I've done similar with larger purchases, and when I recently had a gift card--but with the gift card it was like--"Am I buying this because I want it, or am I just using up the giftcard?"


----------



## Stratin2traynor (Sep 27, 2006)

LLLLOOOLLLLL. Totally an impulse buyer. More so now that I have a bit more disposible income. I have a "play money" account and keep any money from gear sales or whatever in there. There isn't much but enough to keep me going. When I see something I want, I just have to make sure the cash is there. 

I spent many years pondering discisions like acquiring gear etc...item that were considered frivolous.
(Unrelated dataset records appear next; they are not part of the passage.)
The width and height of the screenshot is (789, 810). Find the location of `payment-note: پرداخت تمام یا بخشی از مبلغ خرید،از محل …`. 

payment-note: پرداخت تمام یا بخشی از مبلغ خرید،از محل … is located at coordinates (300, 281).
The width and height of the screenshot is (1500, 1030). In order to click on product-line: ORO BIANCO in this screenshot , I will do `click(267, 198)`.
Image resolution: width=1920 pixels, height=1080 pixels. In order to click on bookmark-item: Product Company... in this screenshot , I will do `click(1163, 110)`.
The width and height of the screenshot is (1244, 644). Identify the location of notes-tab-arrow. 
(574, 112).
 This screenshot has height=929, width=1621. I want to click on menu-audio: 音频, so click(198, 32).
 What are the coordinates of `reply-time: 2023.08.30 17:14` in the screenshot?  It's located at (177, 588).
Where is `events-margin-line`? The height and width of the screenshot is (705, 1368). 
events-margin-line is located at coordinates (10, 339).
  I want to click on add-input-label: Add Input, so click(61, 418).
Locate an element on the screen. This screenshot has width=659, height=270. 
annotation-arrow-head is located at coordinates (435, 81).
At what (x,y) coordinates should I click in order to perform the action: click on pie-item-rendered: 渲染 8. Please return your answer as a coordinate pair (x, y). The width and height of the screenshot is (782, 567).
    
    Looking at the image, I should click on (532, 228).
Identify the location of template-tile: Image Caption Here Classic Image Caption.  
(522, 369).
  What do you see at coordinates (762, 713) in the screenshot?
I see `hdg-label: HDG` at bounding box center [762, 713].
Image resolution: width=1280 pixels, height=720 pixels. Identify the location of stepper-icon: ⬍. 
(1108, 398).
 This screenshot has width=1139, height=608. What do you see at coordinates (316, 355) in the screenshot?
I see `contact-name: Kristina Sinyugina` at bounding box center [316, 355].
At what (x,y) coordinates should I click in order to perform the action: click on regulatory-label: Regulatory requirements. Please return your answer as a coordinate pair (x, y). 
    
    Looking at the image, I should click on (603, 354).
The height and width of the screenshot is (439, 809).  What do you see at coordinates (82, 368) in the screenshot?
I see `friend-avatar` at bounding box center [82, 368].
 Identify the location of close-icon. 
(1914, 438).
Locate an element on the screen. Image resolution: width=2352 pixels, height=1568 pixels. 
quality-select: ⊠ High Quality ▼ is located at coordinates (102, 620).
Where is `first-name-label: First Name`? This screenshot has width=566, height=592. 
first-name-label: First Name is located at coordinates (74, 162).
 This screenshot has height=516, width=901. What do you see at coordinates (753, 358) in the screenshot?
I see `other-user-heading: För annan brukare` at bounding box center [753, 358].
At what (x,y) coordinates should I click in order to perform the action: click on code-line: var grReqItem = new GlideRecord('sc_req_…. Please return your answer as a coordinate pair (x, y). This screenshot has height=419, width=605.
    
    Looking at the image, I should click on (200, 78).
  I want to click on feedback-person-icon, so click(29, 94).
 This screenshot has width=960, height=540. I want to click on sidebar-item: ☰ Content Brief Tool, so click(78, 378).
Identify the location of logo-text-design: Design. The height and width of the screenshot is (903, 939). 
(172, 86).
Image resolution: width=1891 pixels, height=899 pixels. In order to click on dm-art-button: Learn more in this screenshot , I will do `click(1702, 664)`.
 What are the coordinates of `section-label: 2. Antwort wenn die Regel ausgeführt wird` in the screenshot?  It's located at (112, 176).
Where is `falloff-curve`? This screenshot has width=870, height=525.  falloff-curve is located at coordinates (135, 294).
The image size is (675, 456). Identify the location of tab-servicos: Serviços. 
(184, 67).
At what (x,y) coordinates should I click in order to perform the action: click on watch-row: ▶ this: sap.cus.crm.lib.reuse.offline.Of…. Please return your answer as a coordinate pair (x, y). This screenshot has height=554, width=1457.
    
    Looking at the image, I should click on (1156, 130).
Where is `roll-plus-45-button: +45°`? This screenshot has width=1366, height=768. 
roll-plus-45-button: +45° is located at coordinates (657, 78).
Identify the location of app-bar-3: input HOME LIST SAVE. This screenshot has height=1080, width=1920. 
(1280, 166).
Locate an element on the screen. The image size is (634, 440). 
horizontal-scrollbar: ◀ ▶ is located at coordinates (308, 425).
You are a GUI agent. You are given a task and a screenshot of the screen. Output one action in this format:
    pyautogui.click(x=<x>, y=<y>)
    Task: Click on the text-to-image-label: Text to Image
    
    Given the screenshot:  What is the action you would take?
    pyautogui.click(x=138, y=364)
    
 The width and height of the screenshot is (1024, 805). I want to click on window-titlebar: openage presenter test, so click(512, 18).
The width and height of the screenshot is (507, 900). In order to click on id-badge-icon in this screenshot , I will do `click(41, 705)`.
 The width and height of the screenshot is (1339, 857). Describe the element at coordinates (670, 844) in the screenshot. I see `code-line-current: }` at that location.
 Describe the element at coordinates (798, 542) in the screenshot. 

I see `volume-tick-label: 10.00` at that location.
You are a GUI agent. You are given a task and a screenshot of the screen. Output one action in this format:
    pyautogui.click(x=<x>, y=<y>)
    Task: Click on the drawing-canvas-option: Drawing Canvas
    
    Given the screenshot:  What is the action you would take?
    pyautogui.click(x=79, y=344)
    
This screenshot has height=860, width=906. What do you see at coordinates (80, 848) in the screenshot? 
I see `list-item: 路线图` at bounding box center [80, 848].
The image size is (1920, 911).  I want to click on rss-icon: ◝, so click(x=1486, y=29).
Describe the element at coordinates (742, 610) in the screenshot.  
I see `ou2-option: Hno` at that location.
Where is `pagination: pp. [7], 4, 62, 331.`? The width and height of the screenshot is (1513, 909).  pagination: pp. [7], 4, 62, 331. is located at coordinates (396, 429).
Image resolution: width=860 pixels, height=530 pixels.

Spent time over thinking things and deprived myself of things that I could have easily afforded. Well, enough with that. Life is to short. 

Now, I won't get into debt to buy something and I don't buy stuff for status (too many people I know are doing that and paying the hefty interest rates to go along with living in their land of make believe). 

So the short answer is, if I have the cash on hand...Hell ya.


----------



## Starbuck (Jun 15, 2007)

cheezyridr said:


> i love that movie, but i just can't seem to allow myself to pay that much for it. when i t hits the $6 pile though, i'm in.


LOL!! I have a 5 year old, It allowes me to purchase some frivolous movies I would not otherwise.


----------